Il messaggio più forte è arrivato dal presidente della Confederazione elvetica Johann Schneider-Amman: “L’apertura del San Gottardo arriva al momento giusto, a rinsaldare i rapporti tra Svizzera ed Europa, in un momento in cui questi devono essere chiariti”. Poi, rivolto ai capi di Stato e di governo presenti, ha affermato: “Voi rimanete i nostri partner principali”. Un’importante dichiarazione di principio, quella del presidente elvetico, mentre il suo Paese si trova di fronte a un bivio: applicare il referendum “contro l’immigrazione di massa”, andando incontro a una rottura delle relazioni con l’Unione europea, oppure lasciarlo lettera morta, disattendendo la volontà dei cittadini. Nei giorni scorsi, lo stesso Schneider-Amman ha lasciato intendere, in un’intervista al quotidiano Neue Zurcher Zeitung, che il tetto all’ingresso di stranieri in Svizzera, che secondo la consultazione popolare del febbraio 2014 dovrebbe entrare in vigore entro il 9 febbraio 2017, potrebbe slittare ancora. L’iniziativa prevede il principio di preferenza agli svizzeri e l’introduzione di contingenti annuali per gli stranieri che lavorano nella Confederazione, anche se comunitari. Un vero problema per i cantoni, come il Ticino con l’Italia e quello di Basilea con la Francia e la Germania (ma pure per Zurigo) dove migliaia di persone ogni giorno passano da una parte all’altra per lavoro.

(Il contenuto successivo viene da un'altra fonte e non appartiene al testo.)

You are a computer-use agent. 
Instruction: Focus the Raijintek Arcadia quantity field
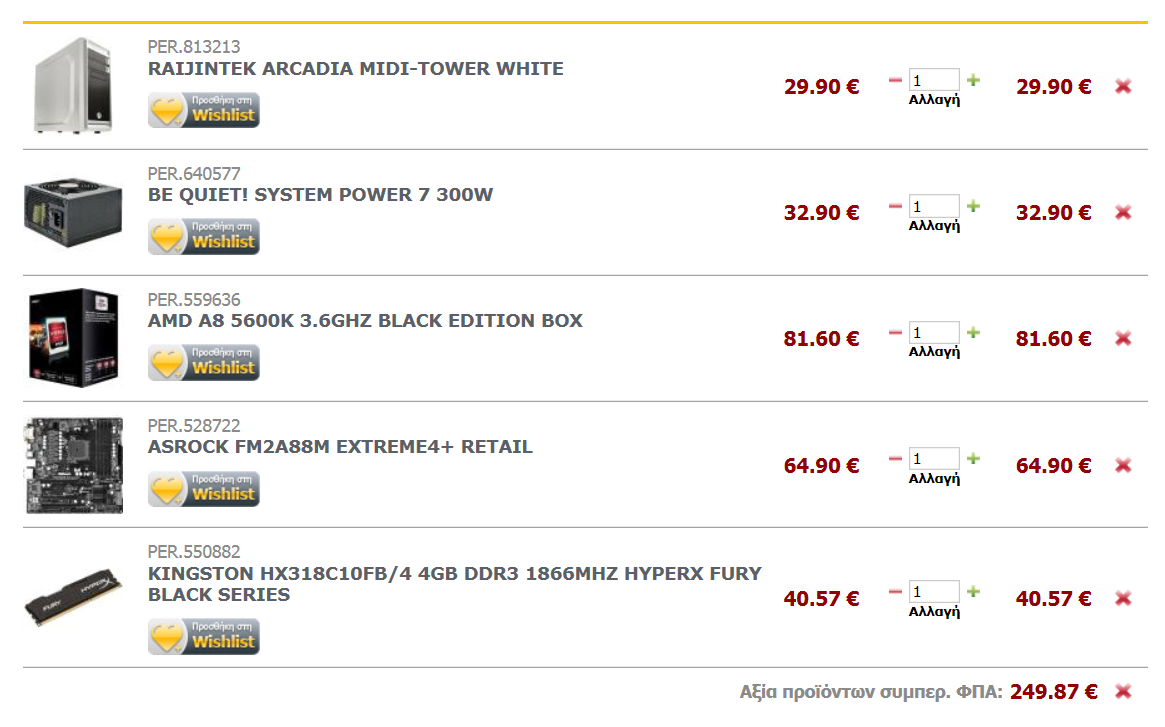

Ma il problema è che la Svizzera, pur non facendo parte dell’Ue, ha aderito al Trattato di Schengen e queste due clausole sono incompatibili con la libera circolazione delle persone. Bruxelles ha già minacciato di escludere Berna dai progetti europei, a cominciare dal programma di ricerca Horizon 2020, il che vorrebbe dire una forte perdita economica per la Svizzera. Pure alcune multinazionali, come la Novartis e la Roche, hanno minacciato di spostare la produzione oltreconfine se fossero imposte limitazioni ai lavoratori.Le parole del capo dello Stato elvetico sono apparse rivolte al partito di destra anti-immigrati Udc, che aveva promosso il referendum con una campagna che aveva suscitato molte polemiche (specialmente per un manifesto che mostrava una pecora bianca che scalciava una nera) e ha vinto le ultime elezioni. La Svizzera sta cercando di negoziare con l’Ue una soluzione che consenta di salvare capre e cavoli. L’ultima ipotesi è di mettere un tetto dalle maglie molto larghe, ma se ne parlerà solo dopo il referendum inglese sulla Brexit.